YOUR TASKS:
[A] Copy the Irish gardens text from "Edmund Spenser - Cork" to "houses and demesnes.", substituting "mild" for "temperate".
[B] In the text on historic gardens, by when were walled garden enclosures being built as an integral part of manor house design?

[[ GIVEN TEXT, beginning ]]

Historic Gardens and Designed Landscapes
Coming to kisse her lyps, (such grace I found)
Me seemd, I smelt a gardin of sweet flowers,
That dainty odours from them throw around,
For damsels fit to decke their lovers bowres.
Edmund Spenser - Cork -1593
Gardens have been a feature of the Irish countryside for centuries, our temperate climate being one of the most favourable in the world for gardening. Considerable numbers survive in varying states of preservation and include town gardens, public and cemetery parks, as well as the numerous gardens and landscapes associated with country houses and demesnes.
Demesnes historically were the part of the manorial estate retained for its owner's own pleasure, use and occupation. Gardens were a component of demesnes from Anglo Norman times but it was not until the sixteenth century that they began to assume an important ornamental role, especially with the introduction of topiary, mazes and other design features. By the early seventeenth century walled garden enclosures were being built as an integral part of manor house design, often incorporating terraces, statuary and other Renaissance elements. By the end of the century, the symmetry of these gardens was being extended into the demesne lands to provide a landscape setting for the house. Layouts characteristically incorporated tree-lined avenues, formal ornamental woods, canals and basins. Typically arranged around the house itself were axially planned gardens, a bowling green, grass lawns, terraces and other formal features.

[[ GIVEN TEXT, end ]]
[[ EXERCISE DATA, beginning ]]

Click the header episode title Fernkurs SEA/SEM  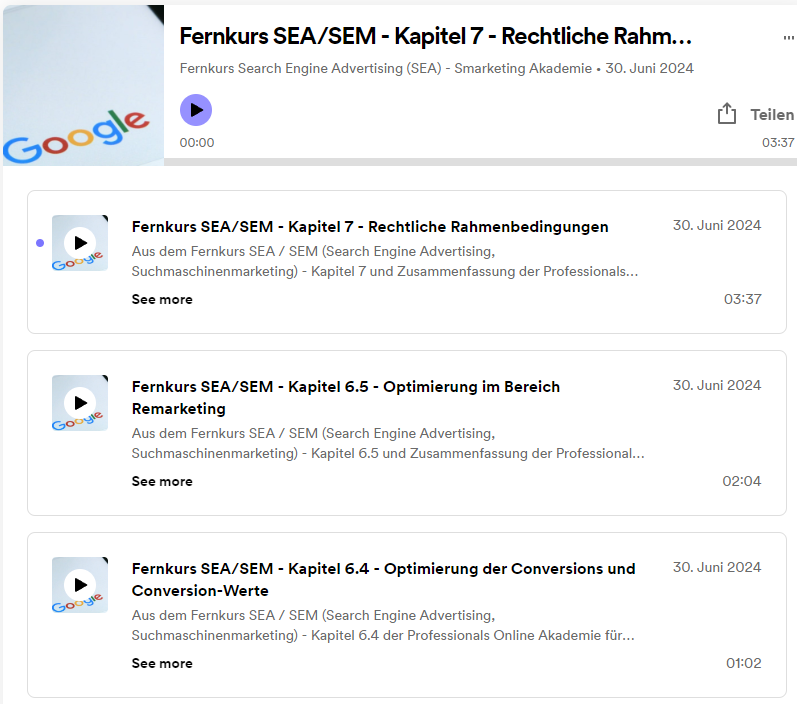click(x=435, y=37)
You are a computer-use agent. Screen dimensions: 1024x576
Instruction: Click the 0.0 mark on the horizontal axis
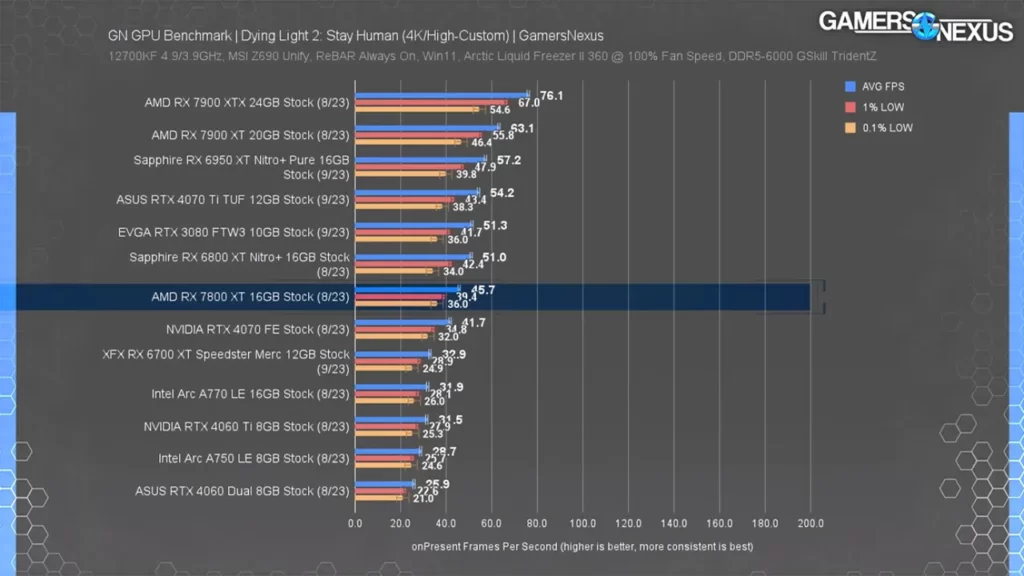pyautogui.click(x=355, y=522)

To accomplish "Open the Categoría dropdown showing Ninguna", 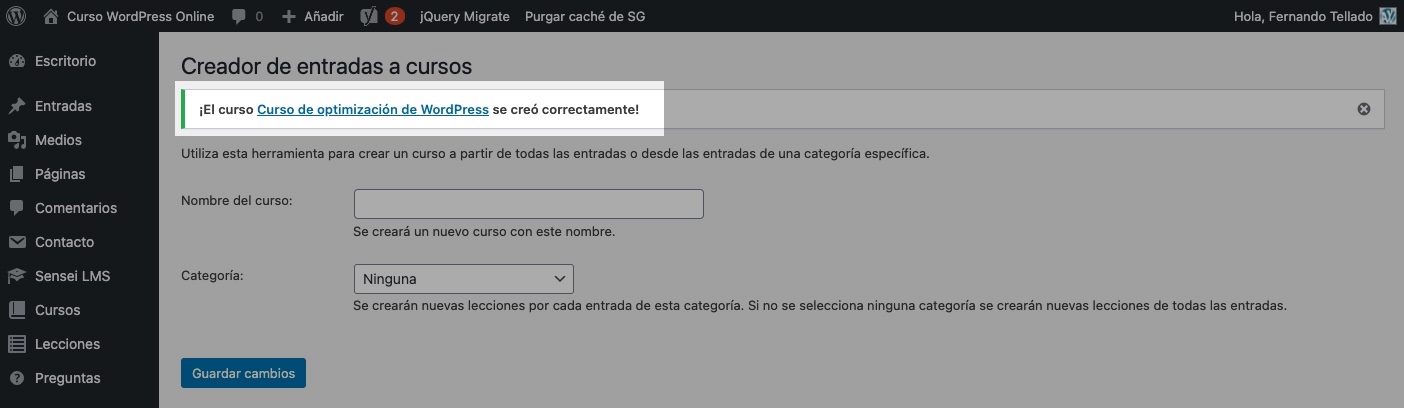I will click(x=463, y=279).
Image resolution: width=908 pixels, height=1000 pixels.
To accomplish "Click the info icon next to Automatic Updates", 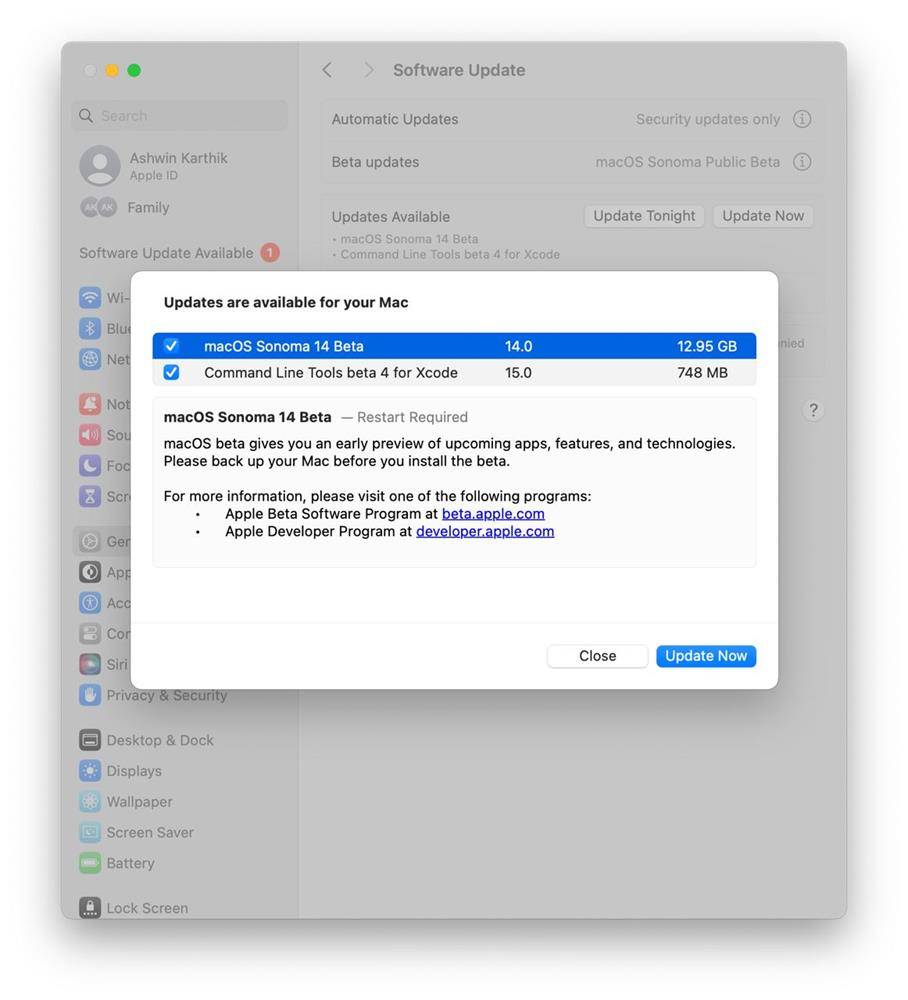I will tap(802, 118).
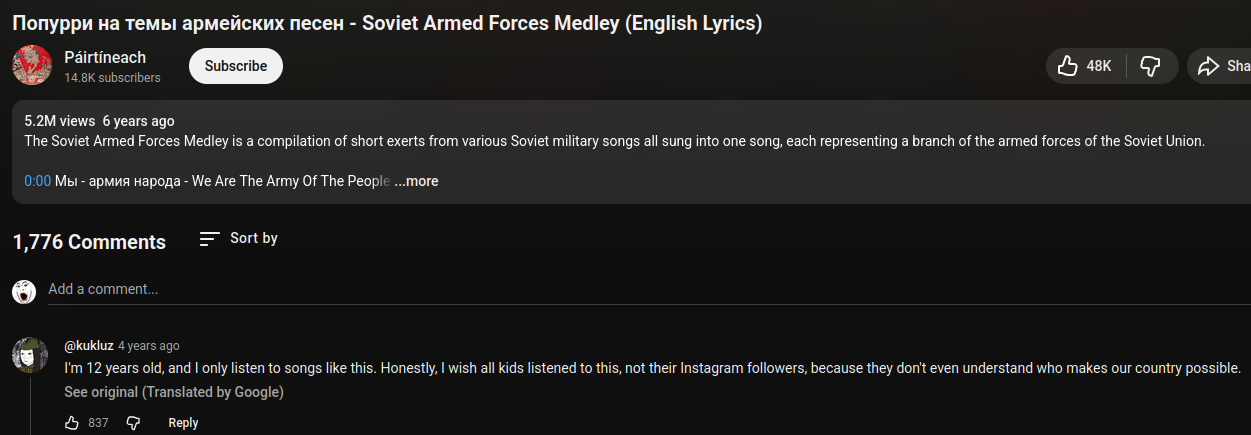Open @kukluz commenter avatar

(30, 355)
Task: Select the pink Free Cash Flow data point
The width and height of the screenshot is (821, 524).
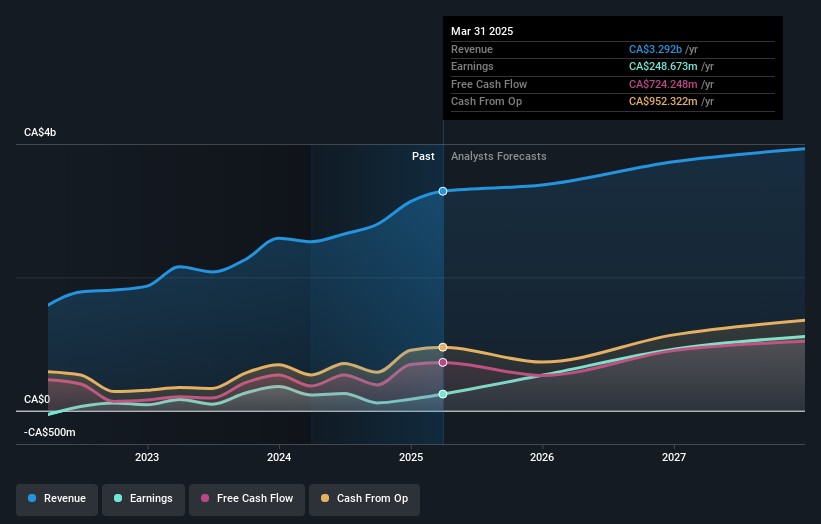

[[ EXERCISE DATA, end ]]

WRITTEN RESPONSES:
[A]
Edmund Spenser - Cork -1593
Gardens have been a feature of the Irish countryside for centuries, our mild climate being one of the most favourable in the world for gardening. Considerable numbers survive in varying states of preservation and include town gardens, public and cemetery parks, as well as the numerous gardens and landscapes associated with country houses and demesnes.

[B] By the early seventeenth century.